Por fim, destaca-se o acordo firmado entre os estados da Bahia e do Mato Grosso para a compra e venda de trens destinados ao Veículo Leve sobre Trilhos (VLT) em Salvador, em que houve a primeira mediação técnica interfederativa realizada pelo TCU, por meio da SecexConsenso.

O acordo prevê que a Bahia adquira 40 composições de trens, cada uma com sete vagões, além de equipamentos necessários para a instalação do VLT na capital baiana, totalizando um investimento de aproximadamente R$ 1 bilhão. Os trens haviam sido adquiridos pelo Mato Grosso em 2014 para a implantação do VLT em Cuiabá, mas permaneceram sem uso devido à não conclusão do projeto.

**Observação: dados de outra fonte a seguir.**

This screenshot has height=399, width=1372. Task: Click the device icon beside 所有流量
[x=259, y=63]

Essa negociação viabiliza a execução do VLT em Salvador, cuja obra já havia sido contratada, mas haveria descompasso para recebimento dos trens somente após anos de conclusão das obras. Para o Mato Grosso, os recursos provenientes da venda dos trens serão utilizados na construção de um novo modal de transporte, o Bus Rapid Transit (BRT), e na aquisição de ônibus, modernizando o sistema de transporte público no estado. Além disso, o acordo encerra ao menos sete ações judiciais relacionadas ao consórcio responsável pelo VLT, com a renúncia a disputas que ultrapassavam R$ 800 milhões.

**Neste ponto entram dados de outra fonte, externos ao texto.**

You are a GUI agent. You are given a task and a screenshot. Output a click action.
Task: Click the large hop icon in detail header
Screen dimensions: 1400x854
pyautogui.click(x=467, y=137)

O trabalho envolveu os Executivos dos dois estados (BA e MT), com o apoio dos respectivos Tribunais de Contas, dos Ministérios Públicos de Contas e da Associação dos Membros dos Tribunais de Contas do Brasil (Atricon), que indicou técnicos de diferentes tribunais para atuar no caso.

Considerações finais

Os resultados concretizados no TCU após criação da SecexConsenso demonstram que a mediação e a negociação são ferramentas essenciais para modernizar a gestão pública e garantir maior efetividade na implementação de políticas públicas. Ao evitar judicializações prolongadas e promover consensos estratégicos, a unidade reforça a capacidade do Estado de solucionar conflitos de forma célere e eficiente.

Para o futuro, espera-se que a atuação da SecexConsenso continue a evoluir e seja aprimorada por meio da revisão permanente da norma que rege a atuação do TCU via soluções consensuais, consolidando sua metodologia e monitorando a implementação dos acordos homologados, garantindo a concretização dos benefícios que motivaram a celebração dos acordos.

A mediação e a solução consensual de conflitos já se mostram alternativas indispensáveis para modernizar a gestão e garantir maior transparência e previsibilidade na execução de políticas e contratos públicos, com benefícios diretos e imediatos ao cidadão.

  • Vital do Rêgo é presidente do Tribunal de Contas da União. Formado em Medicina pela Universidade Federal da Paraíba (UFPB) e em Direito pela Universidade Estadual da Paraíba (UEPB), foi professor de Direito Eleitoral na UEPB de 1992 a 1995, vereador em Campina Grande de 1989 a 1995 (dois mandatos consecutivos), deputado estadual de 1995 a 2007 (três mandatos consecutivos), deputado federal de 2007 a 2011 e senador pela Paraíba de 2011 até 2014. É ministro do TCU desde 2014.